# Can anyone here I.d this one?



## Ted (Jul 15, 2007)

saw this great picture recently and wondered if this was a Gigantea?
 *picture*


----------



## Galapoheros (Jul 15, 2007)

This pic has shown up here before and I think most people think it to be Scolopendra viridicornis.


----------



## Ted (Jul 16, 2007)

Galapoheros said:


> This pic has shown up here before and I think most people think it to be Scolopendra viridicornis.


are they really that freaking huge?..I understood that gigantea was largest..i cant imagine a larger specimen..lol.


----------



## Galapoheros (Jul 16, 2007)

Man, I keep automatically getting logged out on the AB about every 30 seconds, don't know why(?)  Yeah, it's pretty freaky looking.  I can't remember exactly but I feel like it was a distributor in Florida that got this in a shipment, don't know the details.  But I think it's real.  It's be cool to house and take a look at that every day.  Wonder what's happened to it, a pretty old pic.


----------



## Ted (Jul 16, 2007)

○ ○ ○ ○ ○ ○ ○

Objectives:
1: List every post header in the centipede identification thread, giving each one's author and date in order.
2: Extract the passage of the centipede identification thread between "are they really" and "pretty old pic.", inclusive.
The data that come next are not needed here.

Source material:
○ ○ ○ ○ ○ ○ ○

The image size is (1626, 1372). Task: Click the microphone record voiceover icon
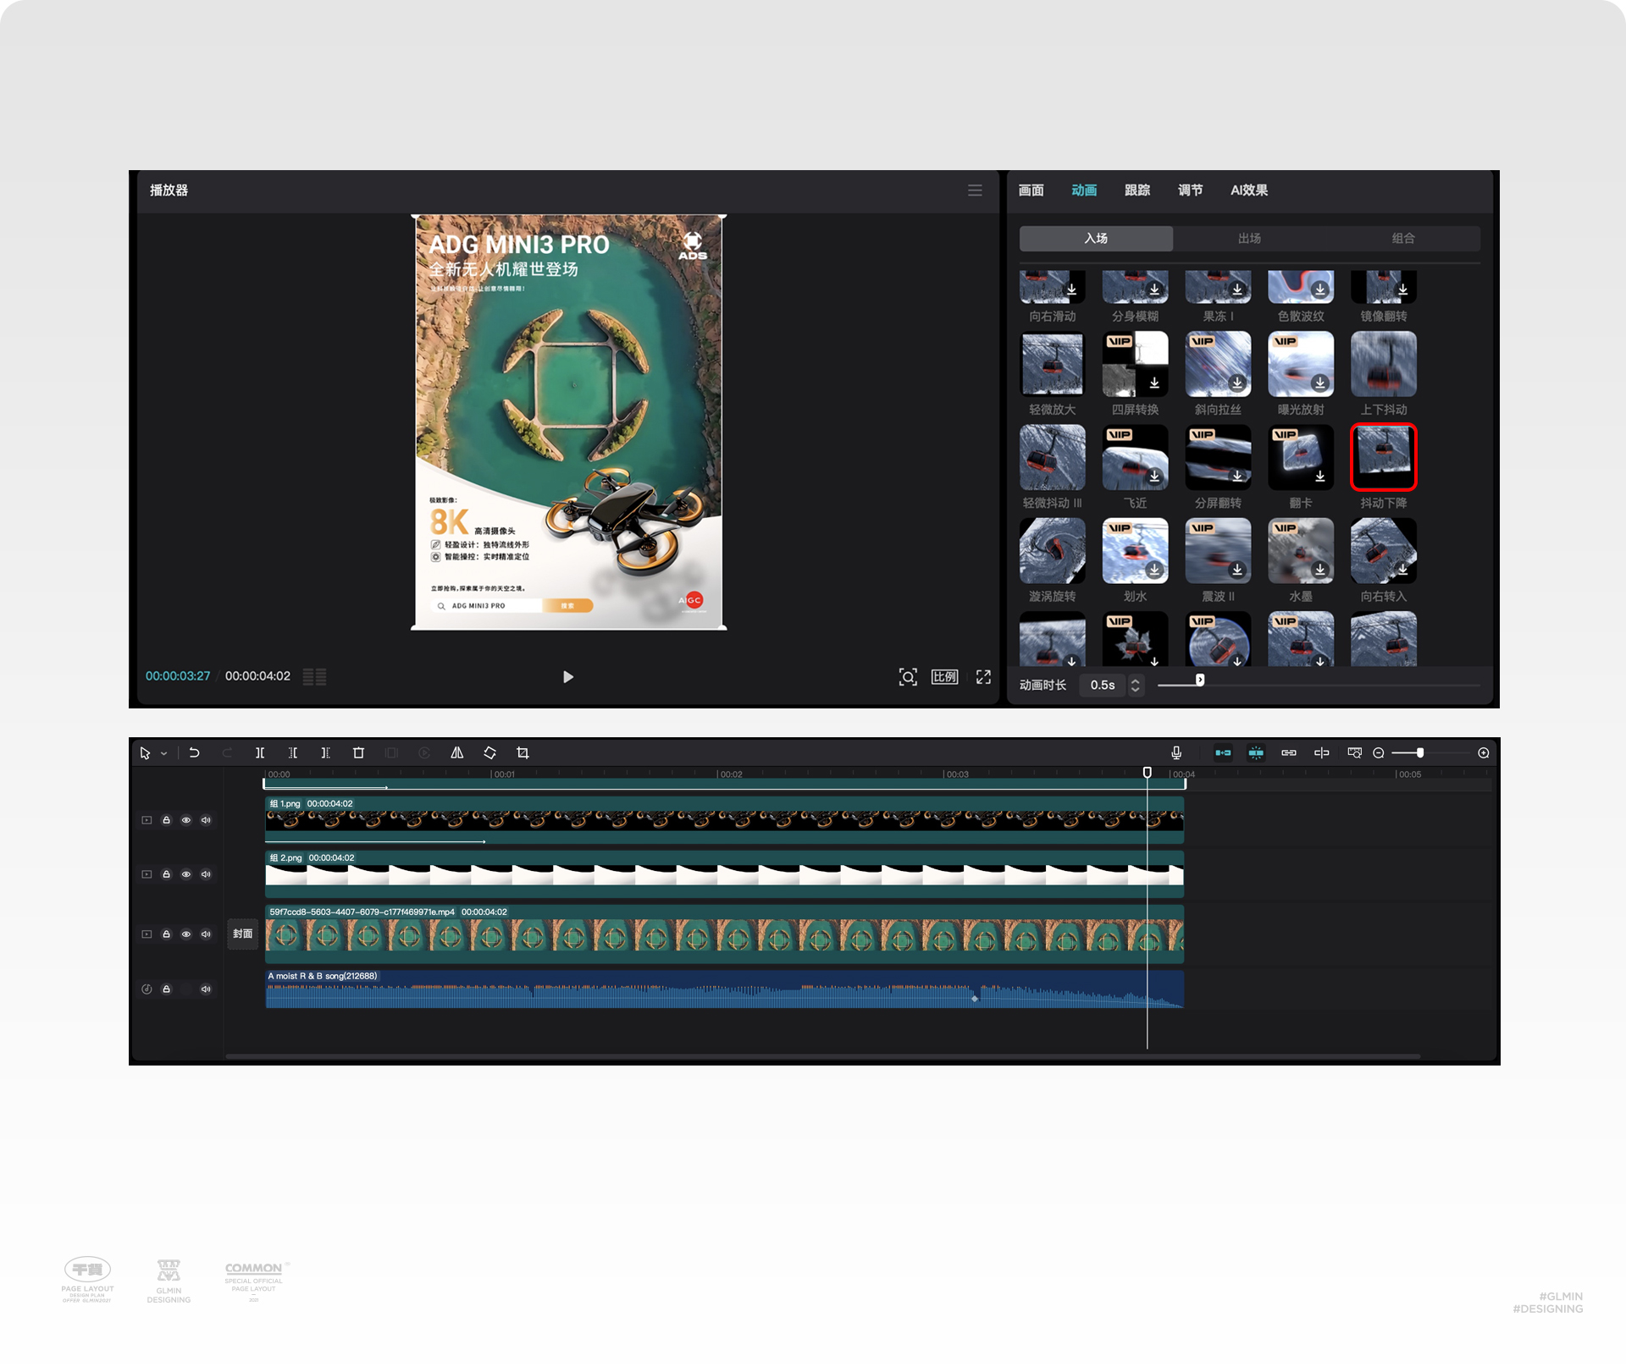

○ ○ ○ ○ ○ ○ ○

Answers per task:
1:
Ted (Jul 15, 2007)
Galapoheros (Jul 15, 2007)
Ted (Jul 16, 2007)
Galapoheros (Jul 16, 2007)
Ted (Jul 16, 2007)

2:
are they really that freaking huge?..I understood that gigantea was largest..i cant imagine a larger specimen..lol.


----------



## Galapoheros (Jul 16, 2007)

Man, I keep automatically getting logged out on the AB about every 30 seconds, don't know why(?)  Yeah, it's pretty freaky looking.  I can't remember exactly but I feel like it was a distributor in Florida that got this in a shipment, don't know the details.  But I think it's real.  It's be cool to house and take a look at that every day.  Wonder what's happened to it, a pretty old pic.